In 2009, Liberty gained a $530 million investment in Sirius. “Malone wanted to enjoy all the economic benefits of being a controlling shareholder without having any of the responsibilities,” Mark Lebovitch, a lawyer for Sirius investors, told Delaware Chancery Court Judge Leo Strine at a hearing in Wilmington, Businessweek reports.
But lawyers for Liberty executives claim that Sirius shareholders agreed to the terms of the takeover — which was completed when Malone purchased an additional 50 million shares in the company at the beginning of the year — in 2009, when they bargained the right to stop Malone’s takeover in exchange for the cash received from his share purchases.
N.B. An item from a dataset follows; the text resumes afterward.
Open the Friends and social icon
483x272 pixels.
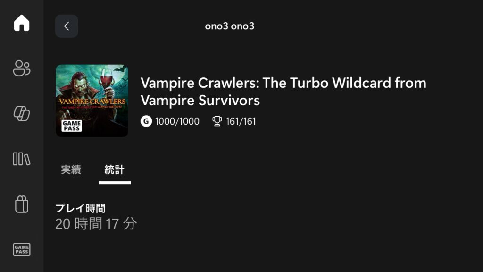point(22,68)
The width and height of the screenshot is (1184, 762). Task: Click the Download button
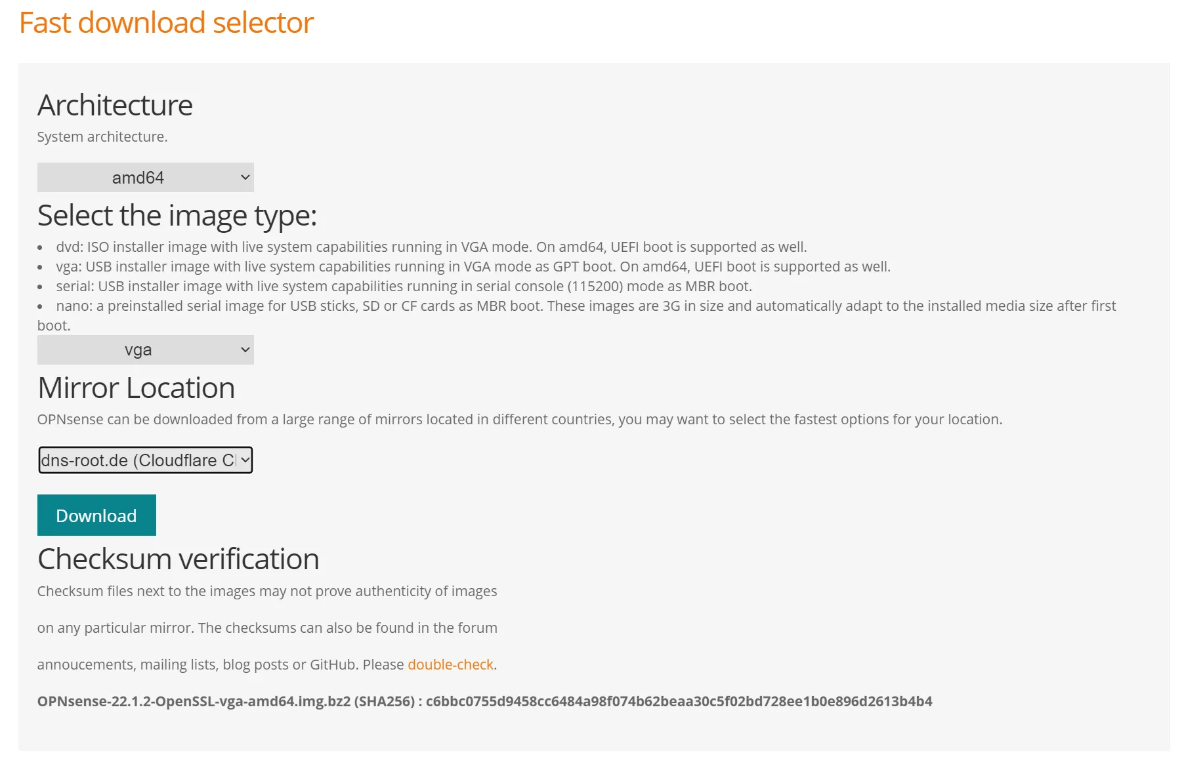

Malone and Liberty have since pushed Sirius to venture into technology that puts wireless connectivity into cars, where Sirius’s satellite radio service already has a large presence. Last month Sirius announced it was joining forces with AT&T (NYSE:T) to equip Nissan (NSANY.PK) cars with a system similar to General Motors’s (NYSE:GM) OnStar but with more capabilities. ”Your future car is going to be a smartphone with four wheels,” AT&T said in a press release when the project was announced.
Then, earlier this month, Sirius said it was acquiring telematics services provider Agero Inc. for $530 million. That purchase made Sirius the leading telematics provider, offering wireless connectivity for a number of automakers and a total of more than 50 million vehicles. Between the two deals, it seems Malone is taking Sirius outside just satellite radio to the forefront of smart car technology.
Liberty has made billions on the acquisition, as Sirius’s stock price has increased more than 20 times since 2009. Strine, the judge, said he will soon rule on whether the Sirius investors’ complaints will proceed in court.